The Tragic Real-Life Story of Harvey Milk


The Tragic Real-Life Story of Harvey Milk


President Carter did eventually voice his disapproval of the Briggs Initiative. On November 7, 1978, voters defeated the proposition by over a million votes, a resounding victory for gay rights and for Harvey Milk as a politician.

Three days later, Dan White, the city supervisor who considered Harvey a rival, quit his position. He immediately attempted to withdraw his resignation, but "opposition to him had developed in his ethnically mixed district, and the affable but politically shrewd Mayor Moscone had decided it would be smarter for him to appoint a more compatible, liberal man to White's position on the board." According to Timeon November 27, 1978, White entered City Hall through a basement window, went to Moscone's office, and shot Moscone dead. White then intercepted Harvey in the hall and shot him in the head, killing him. 
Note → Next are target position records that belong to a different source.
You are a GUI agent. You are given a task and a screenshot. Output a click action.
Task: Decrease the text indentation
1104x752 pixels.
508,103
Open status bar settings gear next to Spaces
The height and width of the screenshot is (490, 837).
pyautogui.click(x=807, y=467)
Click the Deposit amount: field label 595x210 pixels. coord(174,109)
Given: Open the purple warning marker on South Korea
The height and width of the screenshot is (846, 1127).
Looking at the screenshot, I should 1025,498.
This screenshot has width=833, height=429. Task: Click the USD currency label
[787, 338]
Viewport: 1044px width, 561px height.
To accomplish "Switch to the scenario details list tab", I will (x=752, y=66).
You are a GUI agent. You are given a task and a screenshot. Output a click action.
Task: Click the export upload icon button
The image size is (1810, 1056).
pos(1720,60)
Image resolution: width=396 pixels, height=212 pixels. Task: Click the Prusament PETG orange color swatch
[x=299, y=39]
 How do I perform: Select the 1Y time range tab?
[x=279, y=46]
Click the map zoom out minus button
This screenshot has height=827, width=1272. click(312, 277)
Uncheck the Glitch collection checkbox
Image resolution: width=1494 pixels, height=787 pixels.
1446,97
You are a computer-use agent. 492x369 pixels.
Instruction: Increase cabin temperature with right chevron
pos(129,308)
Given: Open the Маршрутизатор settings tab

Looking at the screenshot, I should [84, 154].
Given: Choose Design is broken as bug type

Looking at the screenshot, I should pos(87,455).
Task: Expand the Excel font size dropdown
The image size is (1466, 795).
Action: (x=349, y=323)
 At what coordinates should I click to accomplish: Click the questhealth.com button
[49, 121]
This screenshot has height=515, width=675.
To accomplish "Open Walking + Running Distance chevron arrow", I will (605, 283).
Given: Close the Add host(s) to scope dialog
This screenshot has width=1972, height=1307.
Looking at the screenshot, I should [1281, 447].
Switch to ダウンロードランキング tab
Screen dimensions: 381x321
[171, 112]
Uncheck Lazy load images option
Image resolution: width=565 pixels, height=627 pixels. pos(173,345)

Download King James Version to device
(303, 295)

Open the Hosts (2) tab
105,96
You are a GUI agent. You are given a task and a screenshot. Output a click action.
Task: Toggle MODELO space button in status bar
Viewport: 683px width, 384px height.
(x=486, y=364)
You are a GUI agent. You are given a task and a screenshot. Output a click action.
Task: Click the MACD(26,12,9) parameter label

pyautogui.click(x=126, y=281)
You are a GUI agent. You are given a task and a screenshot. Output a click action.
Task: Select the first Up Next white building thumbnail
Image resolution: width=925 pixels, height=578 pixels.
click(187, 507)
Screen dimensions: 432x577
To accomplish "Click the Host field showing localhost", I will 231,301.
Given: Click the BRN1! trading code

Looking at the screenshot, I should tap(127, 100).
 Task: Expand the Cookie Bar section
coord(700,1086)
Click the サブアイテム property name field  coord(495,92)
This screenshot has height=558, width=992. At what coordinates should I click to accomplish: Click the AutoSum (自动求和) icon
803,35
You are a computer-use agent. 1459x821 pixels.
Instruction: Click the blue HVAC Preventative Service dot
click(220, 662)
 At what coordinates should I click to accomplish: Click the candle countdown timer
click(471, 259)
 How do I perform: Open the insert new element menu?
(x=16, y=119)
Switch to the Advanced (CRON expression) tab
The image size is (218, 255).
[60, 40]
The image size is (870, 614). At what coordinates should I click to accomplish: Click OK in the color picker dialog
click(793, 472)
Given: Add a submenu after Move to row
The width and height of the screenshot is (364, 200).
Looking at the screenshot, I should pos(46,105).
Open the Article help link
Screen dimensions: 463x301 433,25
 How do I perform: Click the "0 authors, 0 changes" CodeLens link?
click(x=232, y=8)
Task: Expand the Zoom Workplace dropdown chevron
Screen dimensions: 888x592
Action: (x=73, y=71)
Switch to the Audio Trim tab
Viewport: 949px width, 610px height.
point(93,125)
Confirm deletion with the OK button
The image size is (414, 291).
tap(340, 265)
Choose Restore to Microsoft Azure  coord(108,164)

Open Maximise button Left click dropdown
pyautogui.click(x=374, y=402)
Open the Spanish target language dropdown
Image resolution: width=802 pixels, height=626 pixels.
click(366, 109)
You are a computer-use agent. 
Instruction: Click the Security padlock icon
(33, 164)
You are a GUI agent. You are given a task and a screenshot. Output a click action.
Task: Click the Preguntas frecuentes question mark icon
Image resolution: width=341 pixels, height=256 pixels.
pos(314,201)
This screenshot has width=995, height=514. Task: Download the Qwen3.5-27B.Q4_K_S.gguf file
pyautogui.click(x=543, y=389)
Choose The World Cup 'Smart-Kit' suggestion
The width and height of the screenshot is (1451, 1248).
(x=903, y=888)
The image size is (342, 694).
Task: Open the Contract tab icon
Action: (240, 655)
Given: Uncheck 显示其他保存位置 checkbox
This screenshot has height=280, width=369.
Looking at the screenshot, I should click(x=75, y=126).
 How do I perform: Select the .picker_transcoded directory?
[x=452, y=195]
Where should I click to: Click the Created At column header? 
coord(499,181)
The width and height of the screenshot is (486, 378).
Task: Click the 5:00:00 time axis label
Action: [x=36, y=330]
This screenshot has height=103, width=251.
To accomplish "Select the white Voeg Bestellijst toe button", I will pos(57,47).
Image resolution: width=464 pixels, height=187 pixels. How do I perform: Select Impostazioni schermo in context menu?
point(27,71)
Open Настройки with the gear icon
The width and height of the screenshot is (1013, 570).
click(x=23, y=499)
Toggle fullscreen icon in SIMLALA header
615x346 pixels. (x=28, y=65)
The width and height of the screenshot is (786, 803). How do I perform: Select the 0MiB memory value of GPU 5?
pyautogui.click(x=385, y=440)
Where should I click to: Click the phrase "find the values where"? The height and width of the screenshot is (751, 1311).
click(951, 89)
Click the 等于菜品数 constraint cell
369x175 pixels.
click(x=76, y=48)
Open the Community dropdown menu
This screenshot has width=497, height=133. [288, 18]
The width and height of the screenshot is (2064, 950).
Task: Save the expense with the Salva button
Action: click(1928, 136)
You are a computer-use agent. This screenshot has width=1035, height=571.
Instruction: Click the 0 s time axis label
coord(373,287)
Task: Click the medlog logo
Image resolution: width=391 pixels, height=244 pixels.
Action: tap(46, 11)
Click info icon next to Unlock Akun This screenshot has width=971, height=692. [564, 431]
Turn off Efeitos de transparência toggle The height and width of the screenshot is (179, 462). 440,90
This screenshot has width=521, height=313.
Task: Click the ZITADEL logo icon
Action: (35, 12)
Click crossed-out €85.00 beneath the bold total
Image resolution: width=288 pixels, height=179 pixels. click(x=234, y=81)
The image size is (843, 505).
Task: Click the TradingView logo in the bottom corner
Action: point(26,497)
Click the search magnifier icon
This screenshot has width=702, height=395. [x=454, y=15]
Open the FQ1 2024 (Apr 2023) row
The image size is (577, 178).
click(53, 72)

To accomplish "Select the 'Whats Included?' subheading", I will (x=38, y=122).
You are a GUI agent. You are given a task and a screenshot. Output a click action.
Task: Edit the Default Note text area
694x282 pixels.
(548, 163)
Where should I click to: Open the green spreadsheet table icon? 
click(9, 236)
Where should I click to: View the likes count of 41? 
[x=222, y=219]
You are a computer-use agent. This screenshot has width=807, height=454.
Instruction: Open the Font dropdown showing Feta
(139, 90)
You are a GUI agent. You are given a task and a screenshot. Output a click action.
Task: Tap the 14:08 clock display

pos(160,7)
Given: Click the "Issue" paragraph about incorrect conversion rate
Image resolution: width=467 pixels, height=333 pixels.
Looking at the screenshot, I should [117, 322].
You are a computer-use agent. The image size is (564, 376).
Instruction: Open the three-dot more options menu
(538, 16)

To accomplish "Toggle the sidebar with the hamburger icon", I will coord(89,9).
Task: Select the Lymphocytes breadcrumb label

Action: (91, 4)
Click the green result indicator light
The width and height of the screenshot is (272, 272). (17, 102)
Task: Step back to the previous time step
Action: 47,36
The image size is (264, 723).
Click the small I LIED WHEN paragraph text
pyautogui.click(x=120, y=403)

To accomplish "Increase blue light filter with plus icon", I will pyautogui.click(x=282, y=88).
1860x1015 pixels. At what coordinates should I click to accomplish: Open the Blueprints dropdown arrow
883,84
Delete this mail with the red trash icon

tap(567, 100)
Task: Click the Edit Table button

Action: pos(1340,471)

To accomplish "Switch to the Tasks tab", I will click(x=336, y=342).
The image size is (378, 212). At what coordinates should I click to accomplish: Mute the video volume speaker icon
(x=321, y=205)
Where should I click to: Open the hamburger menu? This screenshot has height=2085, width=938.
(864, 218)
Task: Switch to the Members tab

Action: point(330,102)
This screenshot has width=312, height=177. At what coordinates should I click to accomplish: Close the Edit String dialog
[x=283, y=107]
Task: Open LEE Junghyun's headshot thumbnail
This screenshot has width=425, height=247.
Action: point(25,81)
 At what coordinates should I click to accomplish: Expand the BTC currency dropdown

Murdered at the height of his popularity, Harvey Milk's assassination is forever entwined with his historical election. We'll never know what he could have become if he had lived to have a longer political career. Nevertheless, his work lives on. Writer John Cloud observed in 1998, "It's a mistake to see his central legacy as political. Rather, his most consistent message was social, even psychological: Come out, stop lying, screw what everyone thinks." Today, Harvey's nephew Stuart Milk and his former campaign manager Anne Kronenberg run the Harvey Milk Foundation, which seeks "to empower local, regional, national and global organizations so that they may fully realize the power of Harvey Milk's story, style, and collaborative relationship building."